### WORK ORDER
In this exercise, print only the lines from the line with "This screenshot has height=1339, width=1611." to the last line of the data below, inclusive. Any pictures should be left out.

### PROVIDED DATA
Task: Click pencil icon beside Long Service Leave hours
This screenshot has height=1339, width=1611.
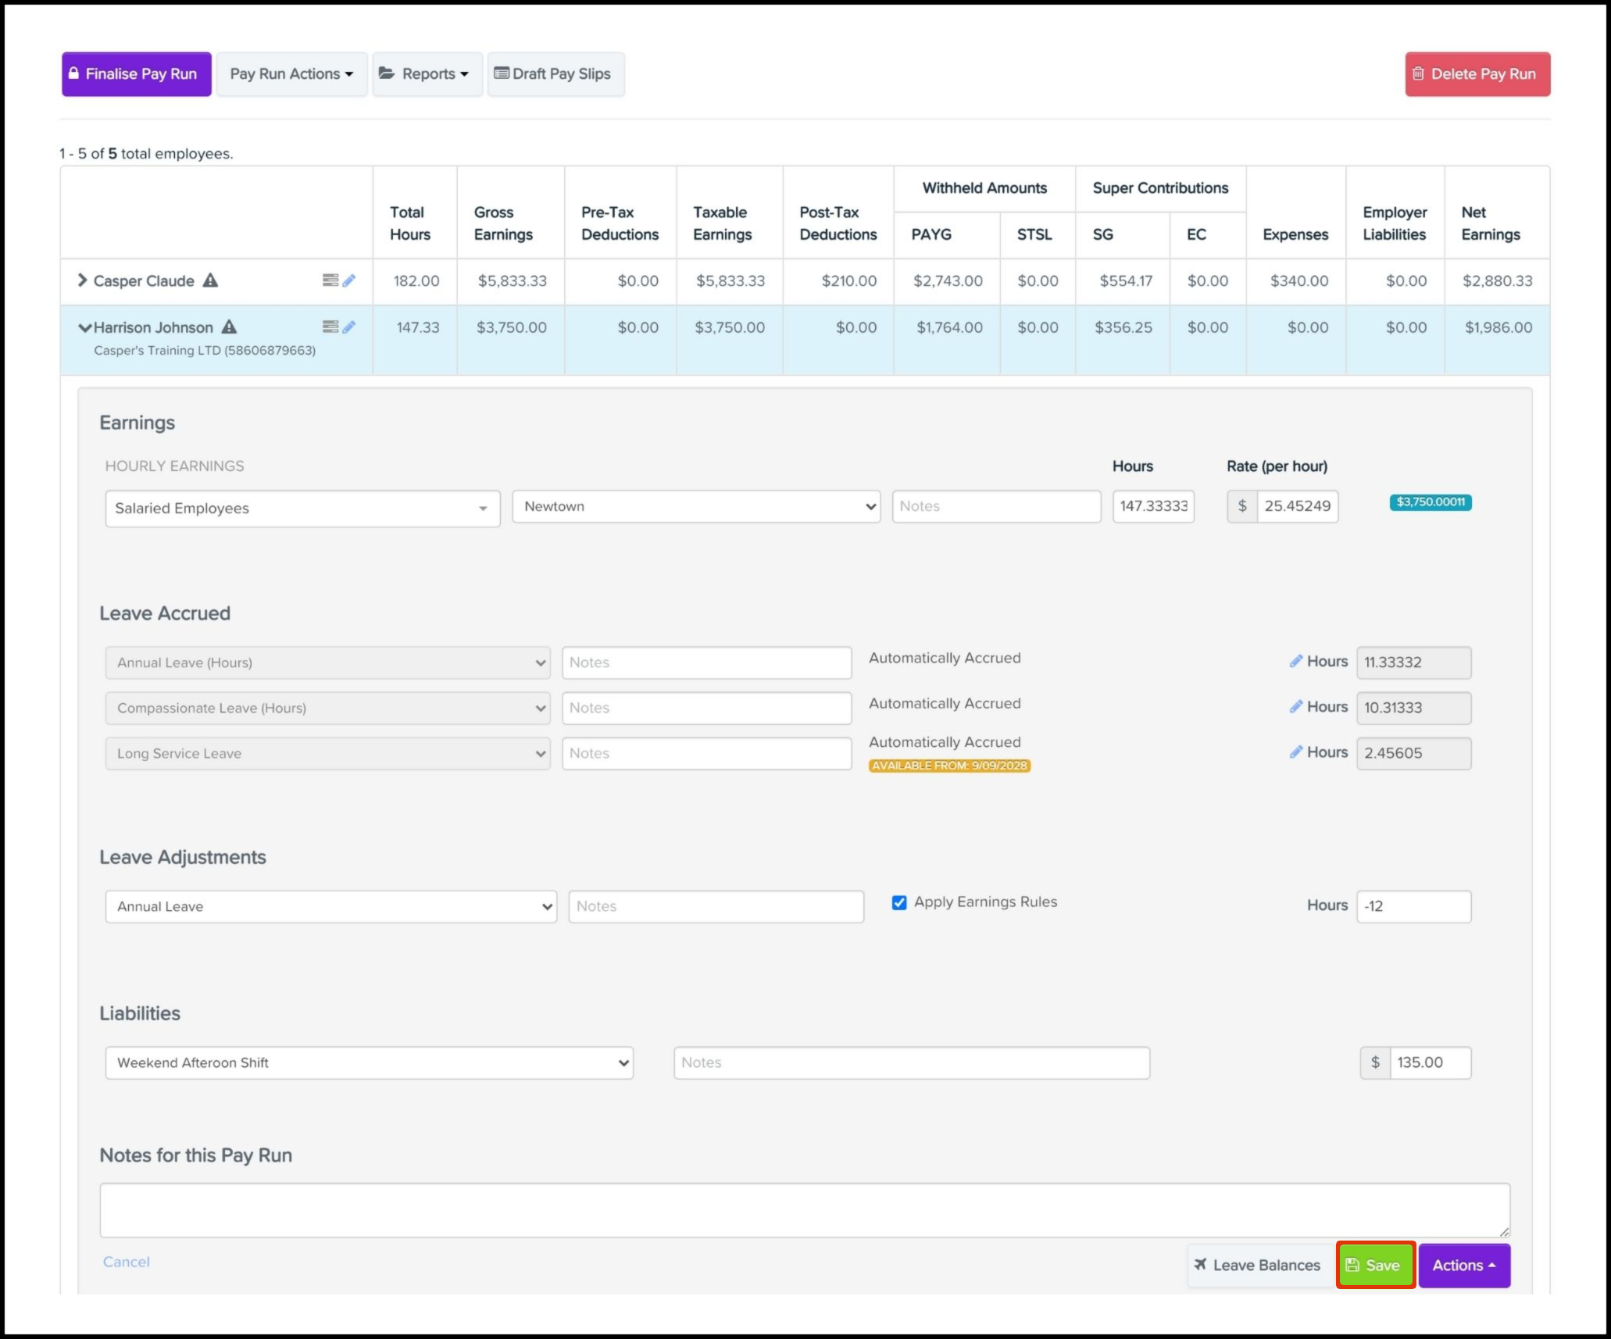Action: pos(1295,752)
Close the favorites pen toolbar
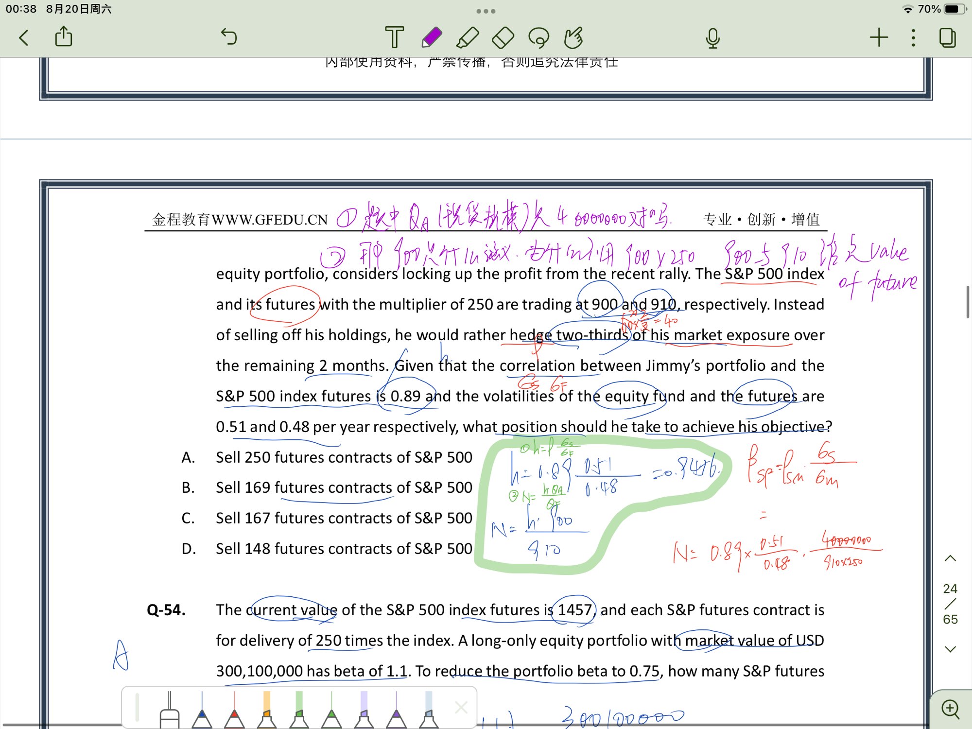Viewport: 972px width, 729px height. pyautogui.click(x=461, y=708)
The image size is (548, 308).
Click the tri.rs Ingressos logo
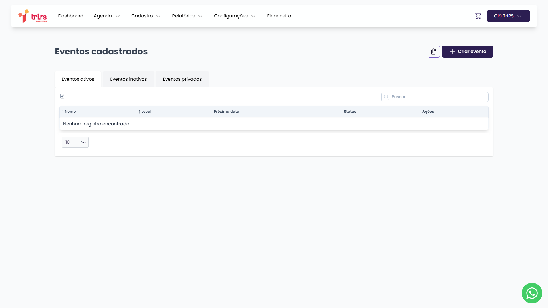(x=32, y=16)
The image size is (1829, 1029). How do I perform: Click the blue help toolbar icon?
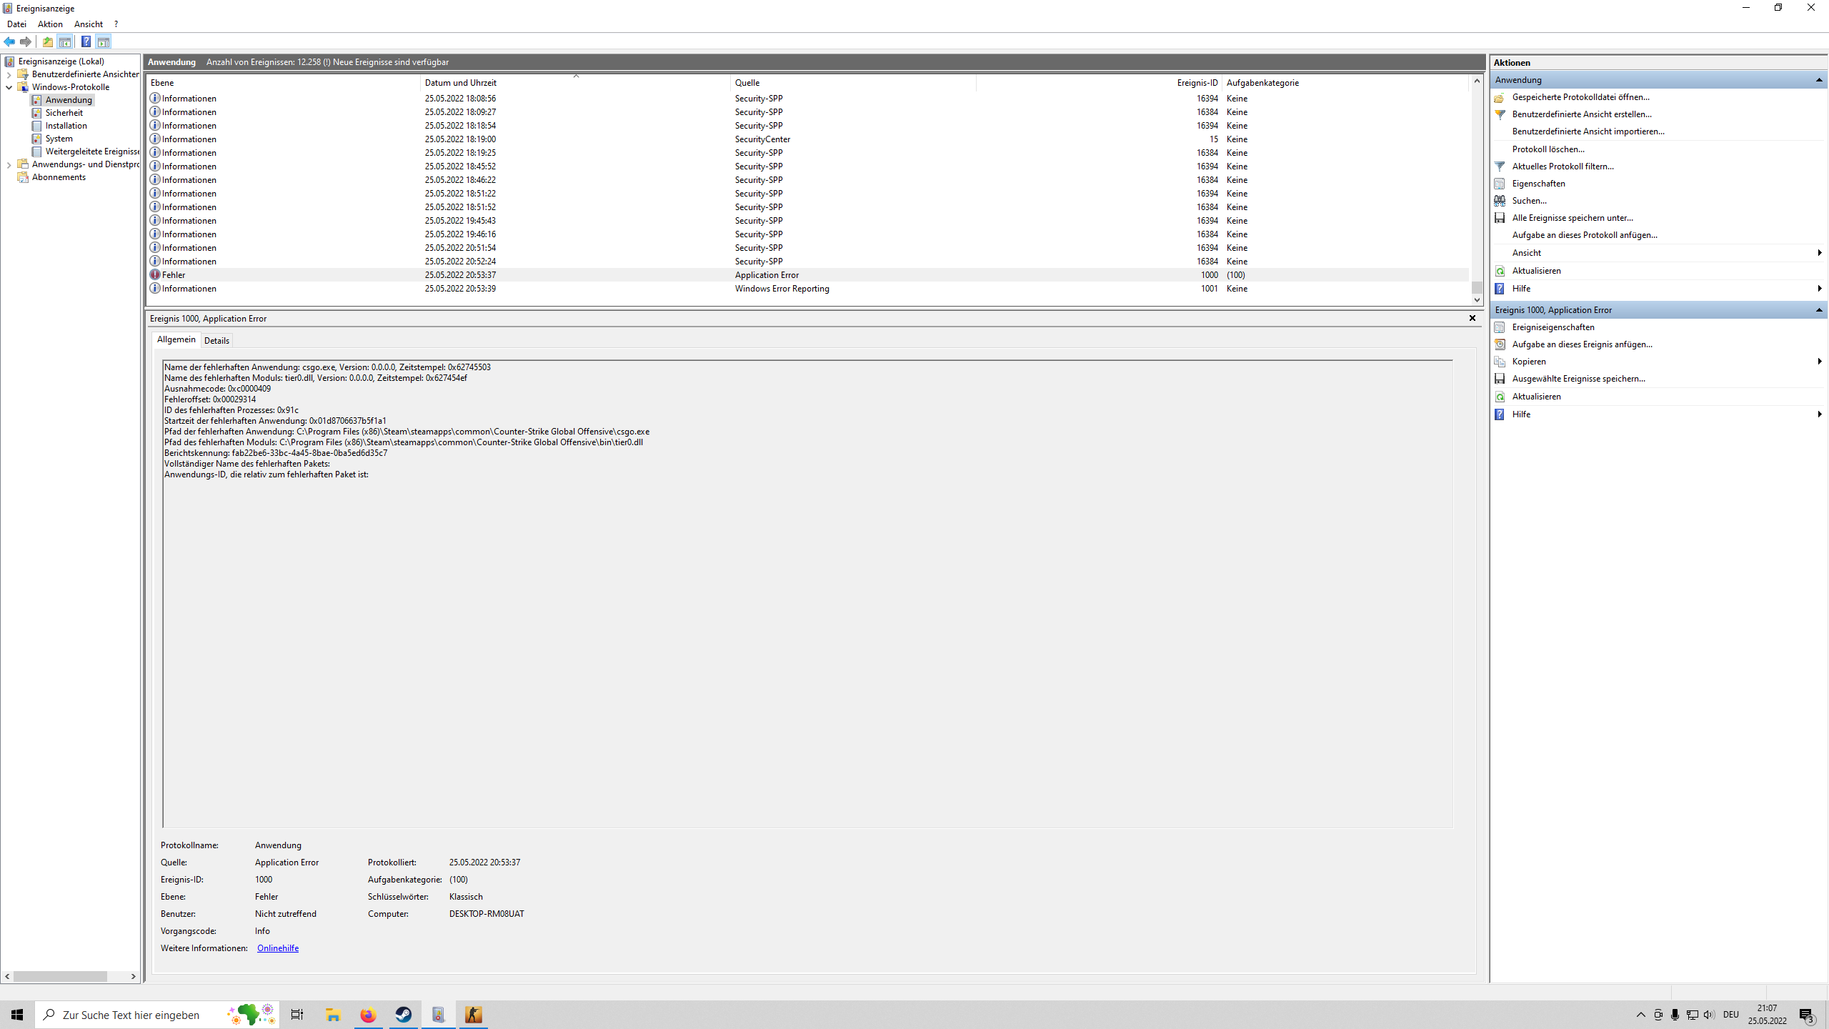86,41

### TASK RESPONSE
This screenshot has height=1339, width=1611.
Action: pos(1295,752)
Close the favorites pen toolbar
Viewport: 972px width, 729px height. pyautogui.click(x=461, y=708)
The image size is (548, 308).
Click the tri.rs Ingressos logo
(x=32, y=16)
The image size is (1829, 1029). How do I perform: Click the blue help toolbar icon?
86,41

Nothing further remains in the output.